Big changes for the self-employed?


Big changes for the self-employed? - by Geke Brokkelkamp

The Dutch Supreme Court is expected to issue its long-awaited ruling in the Deliveroo case in late March. The Government is likewise dealing with the issue of (false) self-employed workers in the employment market. Years of growing numbers of self-employed workers has its benefits but also puts pressure on solidarity within the social and tax systems. What is more, many self-employed workers are not really that self-employed. The Government is therefore preparing several measures for those working as or with self-employed workers by means of a progress letter. The main points are:

  1. achieving a more level playing field for contract types in terms of employment law, social security and taxation;
  2. greater clarity in assessing employment relationships and supporting workers in claiming their legal status; and
  3. improving regulation and enforcement in relation to false self-employment.

1. Working like an employee but as a self-employed worker

The first point involves extending certain measures that apply to employees to the self-employed. This will create a more level playing field. For example, employee income is now taxed more heavily than the income of the self-employed. This means that hiring self-employed workers is cheaper than hiring employees while self-employed workers are actually generating a higher net income.

The self-employment deduction will therefore be phased out more rapidly, as will the tax-deferred retirement reserve for the self-employed (FOR). Other measures include mandatory disability for work insurance for the self-employed (AOV), the introduction of collective bargaining for the self-employed, and strengthening the position of the self-employed within the Social and Economic Council (SER).

2. Employee or self-employed?

The Government also recognises the differences between employees and the self-employed. This is why it wants to clarify the regulations on assessing employment relationships to reduce the grey area between employees and the self-employed. Most strikingly, the Government wants to clarify the authority criterion (working in the employment of), a requirement for the existence of an employment contract. In assessing the authority criterion, the Government recognises three elements which are in line with existing case law:

  • material authority (providing instructions and supervising);
  • the work being embedded in the employer’s company; and
  • self-employment (an important antithesis to the existence of an employment contract).

It is noteworthy that the Government has not waited for the Deliveroo ruling, given that this is expected to clarify what embedding work in the company means.

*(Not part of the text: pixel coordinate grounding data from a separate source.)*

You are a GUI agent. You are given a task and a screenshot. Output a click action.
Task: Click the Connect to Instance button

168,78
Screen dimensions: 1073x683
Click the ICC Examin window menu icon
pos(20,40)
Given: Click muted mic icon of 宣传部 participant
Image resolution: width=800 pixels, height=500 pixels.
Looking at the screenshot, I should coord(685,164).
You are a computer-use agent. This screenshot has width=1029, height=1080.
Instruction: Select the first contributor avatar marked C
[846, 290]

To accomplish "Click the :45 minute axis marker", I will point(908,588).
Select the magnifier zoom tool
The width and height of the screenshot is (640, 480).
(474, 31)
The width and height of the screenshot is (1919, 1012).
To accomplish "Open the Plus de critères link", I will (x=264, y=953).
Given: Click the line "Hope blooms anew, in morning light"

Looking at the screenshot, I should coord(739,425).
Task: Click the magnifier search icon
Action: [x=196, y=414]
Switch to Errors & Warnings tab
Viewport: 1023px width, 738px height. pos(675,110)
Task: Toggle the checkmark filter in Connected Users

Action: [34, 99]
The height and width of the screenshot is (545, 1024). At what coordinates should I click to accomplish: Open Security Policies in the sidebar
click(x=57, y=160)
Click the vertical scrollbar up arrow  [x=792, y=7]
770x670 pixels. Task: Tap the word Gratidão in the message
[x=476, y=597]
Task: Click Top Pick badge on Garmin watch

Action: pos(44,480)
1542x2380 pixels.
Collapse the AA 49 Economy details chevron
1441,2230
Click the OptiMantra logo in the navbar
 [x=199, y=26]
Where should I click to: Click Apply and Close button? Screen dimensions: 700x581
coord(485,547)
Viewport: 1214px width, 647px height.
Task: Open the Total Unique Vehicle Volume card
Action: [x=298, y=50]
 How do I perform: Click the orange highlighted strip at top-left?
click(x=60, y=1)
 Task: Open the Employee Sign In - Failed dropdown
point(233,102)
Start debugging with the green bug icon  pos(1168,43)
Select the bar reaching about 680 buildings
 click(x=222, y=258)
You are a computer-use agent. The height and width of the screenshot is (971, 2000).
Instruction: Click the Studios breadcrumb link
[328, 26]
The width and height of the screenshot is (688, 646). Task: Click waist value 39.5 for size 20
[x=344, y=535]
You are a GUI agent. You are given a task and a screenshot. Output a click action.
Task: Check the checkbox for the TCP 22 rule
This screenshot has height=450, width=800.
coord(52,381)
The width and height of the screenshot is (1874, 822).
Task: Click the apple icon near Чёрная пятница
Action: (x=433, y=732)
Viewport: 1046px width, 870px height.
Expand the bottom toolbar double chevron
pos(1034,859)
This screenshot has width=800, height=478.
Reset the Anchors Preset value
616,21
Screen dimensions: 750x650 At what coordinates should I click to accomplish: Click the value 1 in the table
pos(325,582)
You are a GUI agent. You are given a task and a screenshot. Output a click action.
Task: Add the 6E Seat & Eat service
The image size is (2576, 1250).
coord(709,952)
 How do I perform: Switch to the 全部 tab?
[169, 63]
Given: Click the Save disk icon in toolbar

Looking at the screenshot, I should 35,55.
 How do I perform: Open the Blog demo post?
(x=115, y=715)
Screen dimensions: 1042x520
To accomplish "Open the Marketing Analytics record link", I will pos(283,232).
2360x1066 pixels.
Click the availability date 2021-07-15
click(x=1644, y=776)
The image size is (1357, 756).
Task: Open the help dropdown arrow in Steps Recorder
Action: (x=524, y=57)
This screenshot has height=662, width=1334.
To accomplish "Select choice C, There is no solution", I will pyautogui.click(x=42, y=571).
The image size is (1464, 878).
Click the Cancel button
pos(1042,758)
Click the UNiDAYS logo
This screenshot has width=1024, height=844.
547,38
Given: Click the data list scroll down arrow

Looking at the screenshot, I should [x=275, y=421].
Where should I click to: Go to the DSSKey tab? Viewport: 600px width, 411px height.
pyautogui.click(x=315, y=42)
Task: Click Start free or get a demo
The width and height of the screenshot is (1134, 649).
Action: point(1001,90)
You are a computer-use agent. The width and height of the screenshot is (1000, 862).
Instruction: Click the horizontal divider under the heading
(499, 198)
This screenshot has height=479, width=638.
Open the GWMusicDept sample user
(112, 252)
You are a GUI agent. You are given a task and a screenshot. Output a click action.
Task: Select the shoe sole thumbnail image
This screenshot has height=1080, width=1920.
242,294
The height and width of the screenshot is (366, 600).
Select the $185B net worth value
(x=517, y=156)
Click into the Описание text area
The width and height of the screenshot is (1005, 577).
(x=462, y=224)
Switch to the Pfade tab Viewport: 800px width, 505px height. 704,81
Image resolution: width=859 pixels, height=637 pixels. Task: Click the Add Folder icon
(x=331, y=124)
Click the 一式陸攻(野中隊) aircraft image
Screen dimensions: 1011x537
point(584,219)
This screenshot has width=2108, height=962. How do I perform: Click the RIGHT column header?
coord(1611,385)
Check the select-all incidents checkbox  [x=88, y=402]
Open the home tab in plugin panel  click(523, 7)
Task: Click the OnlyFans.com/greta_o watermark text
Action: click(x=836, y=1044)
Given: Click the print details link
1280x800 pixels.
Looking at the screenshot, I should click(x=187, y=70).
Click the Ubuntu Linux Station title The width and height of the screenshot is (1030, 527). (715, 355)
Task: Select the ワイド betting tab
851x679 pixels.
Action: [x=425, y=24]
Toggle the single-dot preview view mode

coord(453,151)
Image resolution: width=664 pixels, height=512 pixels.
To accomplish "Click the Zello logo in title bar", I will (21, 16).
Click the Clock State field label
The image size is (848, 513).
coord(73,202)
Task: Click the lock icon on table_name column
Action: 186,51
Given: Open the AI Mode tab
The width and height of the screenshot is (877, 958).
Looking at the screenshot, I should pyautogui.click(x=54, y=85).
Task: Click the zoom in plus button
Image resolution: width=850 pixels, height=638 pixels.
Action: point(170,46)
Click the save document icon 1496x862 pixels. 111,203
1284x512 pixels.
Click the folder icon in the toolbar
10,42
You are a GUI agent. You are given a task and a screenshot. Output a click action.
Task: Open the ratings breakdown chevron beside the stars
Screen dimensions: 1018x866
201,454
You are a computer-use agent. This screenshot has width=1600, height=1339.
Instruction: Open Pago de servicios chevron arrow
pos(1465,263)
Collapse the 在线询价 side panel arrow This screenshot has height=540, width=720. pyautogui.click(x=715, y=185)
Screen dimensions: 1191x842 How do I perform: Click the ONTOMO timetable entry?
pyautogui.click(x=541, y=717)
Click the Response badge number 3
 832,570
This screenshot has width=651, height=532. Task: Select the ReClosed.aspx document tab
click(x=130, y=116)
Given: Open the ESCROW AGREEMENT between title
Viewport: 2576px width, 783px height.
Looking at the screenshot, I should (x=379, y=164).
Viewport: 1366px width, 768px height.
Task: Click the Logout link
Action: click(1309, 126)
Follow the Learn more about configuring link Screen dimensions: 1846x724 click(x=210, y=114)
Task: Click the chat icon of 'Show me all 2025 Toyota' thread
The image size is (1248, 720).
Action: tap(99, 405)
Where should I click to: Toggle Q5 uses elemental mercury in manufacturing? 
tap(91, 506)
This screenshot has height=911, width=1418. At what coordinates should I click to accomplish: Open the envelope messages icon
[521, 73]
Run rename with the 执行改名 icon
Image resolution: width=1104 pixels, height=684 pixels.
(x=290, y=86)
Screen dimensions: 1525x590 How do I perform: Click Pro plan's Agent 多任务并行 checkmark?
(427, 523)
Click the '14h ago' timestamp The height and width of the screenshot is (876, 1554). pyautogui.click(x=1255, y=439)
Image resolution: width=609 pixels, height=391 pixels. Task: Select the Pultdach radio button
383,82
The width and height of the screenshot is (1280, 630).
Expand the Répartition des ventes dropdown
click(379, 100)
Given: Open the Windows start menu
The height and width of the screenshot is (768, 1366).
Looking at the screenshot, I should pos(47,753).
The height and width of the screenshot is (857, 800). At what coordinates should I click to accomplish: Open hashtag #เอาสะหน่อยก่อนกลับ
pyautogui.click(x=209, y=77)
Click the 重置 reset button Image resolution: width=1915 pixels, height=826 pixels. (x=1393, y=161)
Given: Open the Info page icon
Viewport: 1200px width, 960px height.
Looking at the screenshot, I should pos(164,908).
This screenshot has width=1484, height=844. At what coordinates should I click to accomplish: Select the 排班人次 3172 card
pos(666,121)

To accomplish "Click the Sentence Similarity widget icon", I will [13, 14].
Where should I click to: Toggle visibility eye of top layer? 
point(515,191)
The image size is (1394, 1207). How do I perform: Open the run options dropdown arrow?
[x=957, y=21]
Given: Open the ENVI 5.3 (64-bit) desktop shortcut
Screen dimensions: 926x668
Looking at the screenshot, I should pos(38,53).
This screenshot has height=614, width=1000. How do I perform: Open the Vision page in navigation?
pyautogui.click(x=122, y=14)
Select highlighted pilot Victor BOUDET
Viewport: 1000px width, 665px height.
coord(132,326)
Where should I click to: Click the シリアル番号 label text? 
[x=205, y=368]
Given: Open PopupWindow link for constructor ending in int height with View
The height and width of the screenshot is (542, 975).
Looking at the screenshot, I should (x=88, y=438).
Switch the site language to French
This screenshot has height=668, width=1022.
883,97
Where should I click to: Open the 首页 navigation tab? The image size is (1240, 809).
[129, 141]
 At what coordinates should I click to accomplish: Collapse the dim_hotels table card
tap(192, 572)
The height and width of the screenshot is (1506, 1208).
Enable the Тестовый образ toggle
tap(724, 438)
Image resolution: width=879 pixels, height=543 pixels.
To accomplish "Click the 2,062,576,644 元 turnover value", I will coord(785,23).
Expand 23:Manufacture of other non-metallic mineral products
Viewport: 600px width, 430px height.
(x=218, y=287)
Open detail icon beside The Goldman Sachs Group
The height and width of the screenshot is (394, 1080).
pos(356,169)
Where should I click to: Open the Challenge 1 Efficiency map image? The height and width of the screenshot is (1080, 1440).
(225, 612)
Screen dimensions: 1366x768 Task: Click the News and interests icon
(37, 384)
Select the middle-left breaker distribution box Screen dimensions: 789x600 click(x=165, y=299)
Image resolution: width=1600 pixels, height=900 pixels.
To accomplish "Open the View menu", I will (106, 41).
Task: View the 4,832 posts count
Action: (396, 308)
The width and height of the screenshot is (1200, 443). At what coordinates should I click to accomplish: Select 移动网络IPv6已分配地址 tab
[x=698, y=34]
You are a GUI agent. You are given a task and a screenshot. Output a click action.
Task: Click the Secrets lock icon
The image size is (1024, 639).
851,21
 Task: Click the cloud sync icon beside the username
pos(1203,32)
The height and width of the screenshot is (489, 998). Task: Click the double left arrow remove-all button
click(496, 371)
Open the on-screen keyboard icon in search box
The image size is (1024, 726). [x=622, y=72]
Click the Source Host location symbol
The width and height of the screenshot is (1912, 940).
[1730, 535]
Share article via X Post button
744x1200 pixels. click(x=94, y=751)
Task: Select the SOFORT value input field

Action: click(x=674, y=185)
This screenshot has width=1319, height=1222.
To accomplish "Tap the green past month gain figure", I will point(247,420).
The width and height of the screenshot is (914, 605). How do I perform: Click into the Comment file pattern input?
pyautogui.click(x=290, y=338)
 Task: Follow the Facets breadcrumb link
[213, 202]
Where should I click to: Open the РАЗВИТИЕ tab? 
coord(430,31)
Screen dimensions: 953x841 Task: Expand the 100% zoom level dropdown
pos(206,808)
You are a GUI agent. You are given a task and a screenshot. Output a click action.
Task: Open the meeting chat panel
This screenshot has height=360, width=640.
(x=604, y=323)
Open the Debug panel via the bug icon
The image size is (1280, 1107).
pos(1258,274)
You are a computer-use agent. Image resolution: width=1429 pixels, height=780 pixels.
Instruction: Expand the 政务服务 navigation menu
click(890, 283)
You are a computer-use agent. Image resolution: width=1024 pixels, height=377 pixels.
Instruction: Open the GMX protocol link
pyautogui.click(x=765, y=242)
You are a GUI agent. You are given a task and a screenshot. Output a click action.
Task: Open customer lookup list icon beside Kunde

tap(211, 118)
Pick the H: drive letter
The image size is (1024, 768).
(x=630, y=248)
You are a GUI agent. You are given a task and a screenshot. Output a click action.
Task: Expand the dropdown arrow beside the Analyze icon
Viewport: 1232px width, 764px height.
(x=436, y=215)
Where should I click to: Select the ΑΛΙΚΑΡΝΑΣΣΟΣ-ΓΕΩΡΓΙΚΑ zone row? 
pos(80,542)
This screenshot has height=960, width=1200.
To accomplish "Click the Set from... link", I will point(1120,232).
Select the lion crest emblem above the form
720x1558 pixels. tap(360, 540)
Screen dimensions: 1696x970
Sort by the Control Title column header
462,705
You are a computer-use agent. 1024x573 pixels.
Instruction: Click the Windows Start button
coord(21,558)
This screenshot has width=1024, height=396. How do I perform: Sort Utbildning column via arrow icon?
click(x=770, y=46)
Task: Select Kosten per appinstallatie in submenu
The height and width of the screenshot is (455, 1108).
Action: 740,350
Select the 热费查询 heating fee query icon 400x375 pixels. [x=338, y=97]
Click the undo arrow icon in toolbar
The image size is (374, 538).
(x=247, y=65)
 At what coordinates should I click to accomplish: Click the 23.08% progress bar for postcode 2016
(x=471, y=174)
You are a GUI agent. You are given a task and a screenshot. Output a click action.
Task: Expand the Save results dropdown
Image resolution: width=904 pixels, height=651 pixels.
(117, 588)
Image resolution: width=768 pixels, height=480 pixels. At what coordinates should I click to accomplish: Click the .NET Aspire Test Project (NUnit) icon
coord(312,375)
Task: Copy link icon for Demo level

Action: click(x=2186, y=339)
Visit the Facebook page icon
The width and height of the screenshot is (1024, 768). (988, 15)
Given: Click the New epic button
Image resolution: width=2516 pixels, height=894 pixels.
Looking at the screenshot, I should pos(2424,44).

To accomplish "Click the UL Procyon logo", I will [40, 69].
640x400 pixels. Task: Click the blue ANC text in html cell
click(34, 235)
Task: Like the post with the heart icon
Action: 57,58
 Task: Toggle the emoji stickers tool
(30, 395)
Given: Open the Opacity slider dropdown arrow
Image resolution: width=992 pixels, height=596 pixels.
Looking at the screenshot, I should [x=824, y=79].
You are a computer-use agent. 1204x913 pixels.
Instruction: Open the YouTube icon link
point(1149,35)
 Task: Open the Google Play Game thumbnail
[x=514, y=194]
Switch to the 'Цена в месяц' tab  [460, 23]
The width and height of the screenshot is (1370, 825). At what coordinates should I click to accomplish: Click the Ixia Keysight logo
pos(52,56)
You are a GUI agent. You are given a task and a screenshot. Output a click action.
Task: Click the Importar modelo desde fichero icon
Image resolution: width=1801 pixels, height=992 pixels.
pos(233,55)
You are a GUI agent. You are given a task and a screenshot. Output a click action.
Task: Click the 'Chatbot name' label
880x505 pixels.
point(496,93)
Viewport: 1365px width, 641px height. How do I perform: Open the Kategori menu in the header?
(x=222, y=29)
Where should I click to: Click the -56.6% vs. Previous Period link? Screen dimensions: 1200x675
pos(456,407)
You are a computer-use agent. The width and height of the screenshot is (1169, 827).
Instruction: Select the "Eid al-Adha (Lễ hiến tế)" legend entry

According to AG De Bock, embedding will easily be assumed “if the work is an essential part of the business“. That would make hiring self-employed workers more difficult.

The Government is also working on a legal presumption based on hourly rates. This would allow a worker, if he or she is working on the basis of a maximum rate yet to be determined, to claim that he or she is working on the basis of an employment contract. The employer can rebut this legal presumption.

It should be noted that this legal presumption would only apply between the employer and employee and would not extend to tax and social security laws.

The Government plans to submit a bill to the Dutch House of Representatives in early 2024 with 1 January 2025 as the intended effective date.

3. Enforcement against false self-employment

The final point is strengthening and improving enforcement against false self-employment. The aim is to lift the current enforcement moratorium by 1 January 2025. This means that until that date, enforcement will be confined to cases involving bad faith or failure to follow instructions from the Dutch Tax and Customs Administration.


The Government still has much work to do before these changes are a reality, but it is clear that the situation of those working as and with self-employed workers will change considerably. Employers would do well to consider now what impact this may have on their business operations and whether they should prepare for the change in work processes for which they employ self-employed workers.